The two had been diving at the Aberdeen Proving Ground in northeastern Maryland. One diver was pronounced dead at the scene, the other was transported to a local hospital, where he was pronounced dead later.
Tuesday’s incident at Aberdeen’s Underwater Test Facility occurred less than a month after George Lazzaro Jr., a 41-year-old engineering technician, died while performing maintenance at the same site.
Kelly Luster, a spokesman for the Aberdeen Proving Ground, said Tuesday’s deaths are not believed to be connected to the earlier incident. But officials said Wednesday that the test facility has been closed for all diving operations until investigations into the recent deaths are done.
The test facility, dubbed the “Super Pond,” is used to conduct shock testing of vessels, submarine systems and munitions. With a bottom measuring 300 feet in diameter and a maximum depth of 150 feet, the facility also has been used in testing torpedoes, missiles, warheads, amphibious and remotely controlled vehicles, underwater gun firing and acoustics.

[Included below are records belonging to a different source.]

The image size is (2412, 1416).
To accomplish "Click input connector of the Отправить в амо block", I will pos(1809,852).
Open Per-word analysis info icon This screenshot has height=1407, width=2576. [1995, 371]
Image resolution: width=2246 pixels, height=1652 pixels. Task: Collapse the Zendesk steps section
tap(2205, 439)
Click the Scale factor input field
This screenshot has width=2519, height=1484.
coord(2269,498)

The sailors belonged to a unit whose salvage operations have included TWA Flight 800, Swiss Air Flight 111, the space shuttles Challenger and Columbia, and the Civil War ironclad USS Monitor.
The unit also provided damage assessments and repairs on the USS Cole and participated in humanitarian missions following Hurricane Katrina and the 2010 earthquake that struck Haiti.
Deputy Commander Capt. John Coffey said Wednesday, “Petty Officer Harris and Petty Officer Reyher were exceptional Sailors.”